The government parties waged a disastrous election campaign. Despite polls consistently showing no clear alternative government on the cards, support for Fine Gael and Labour declined steadily as polling day approached. They attempted to present themselves as the only option, threatening voters that chaos was the only alternative to the ‘stability’ they could guarantee. Their message to ‘keep the recovery going’ was central to this. The government, they claimed, had rescued Ireland’s economy from the doldrums, and they had to be allowed to continue the job. This slogan flopped dramatically.

As the Anti-Austerity Alliance – in which the Socialist Party (CWI in Ireland) participates – explained, this talk of an inspiring recovery jarred massively with the reality and mood in working-class communities throughout the country. While these communities were hammered by austerity during the recession, Irish capitalism’s ‘recovery’ is now passing them by. All the benefits have flooded towards the 1% as living standards for the majority languished. Rather than inspire faith in the government parties, this slogan and idea reinforced the sense of bitterness and injustice at the continued struggle to make ends meet, and at the inequality embedded in the so-called recovery.

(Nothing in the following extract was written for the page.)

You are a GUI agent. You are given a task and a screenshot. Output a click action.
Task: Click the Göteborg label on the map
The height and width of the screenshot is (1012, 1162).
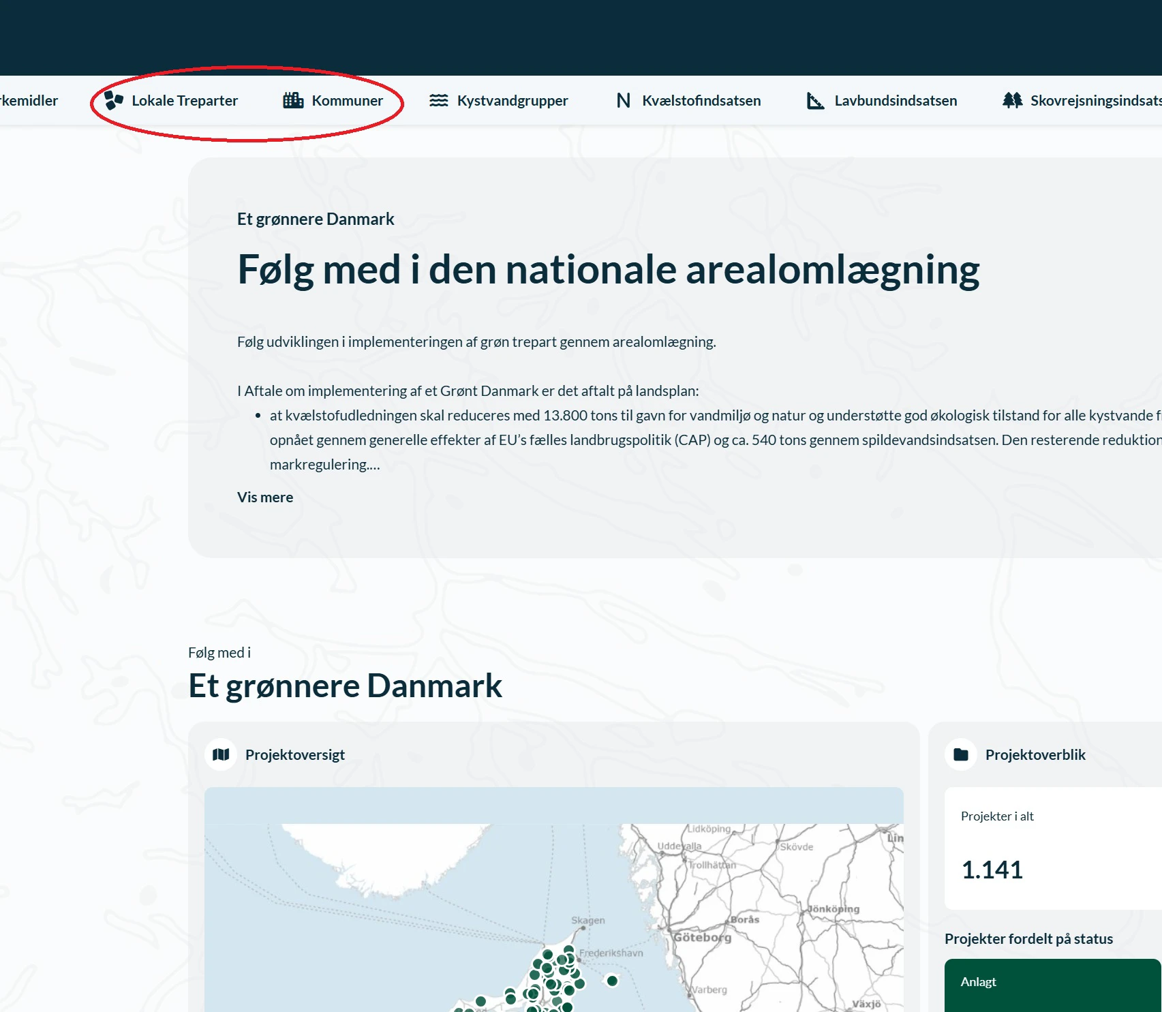[x=702, y=938]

This set the backdrop for the government’s election woes. Threats of stability or chaos did nothing to dent the resolve to drive for a change. The anti-establishment mood which exists in working-class Ireland was hard and strong enough to turf the government out, even in the face of blackmail and scaremongering. It signals a deep political crisis for Irish capitalism, along the lines of what is developing in other hard-hit European countries, such as Spain and Greece. The tried and tested parties of capitalist rule are in crisis, and can no longer simply alternate in power, ensuring ‘stability’ for the market system.

In Ireland this has been expressed historically in the domination of two right-wing conservative parties, Fianna Fáil and Fine Gael, alongside the ex-social democratic Labour Party. These parties routinely occupied around 90% of the electoral space. When the votes were counted this time, however, Fianna Fáil and Fine Gael got less than 50% between them, and Labour was nearly decimated. The remaining support is greatly fragmented, with 30% voting for various independents and smaller parties, and just under 14% for Sinn Féin.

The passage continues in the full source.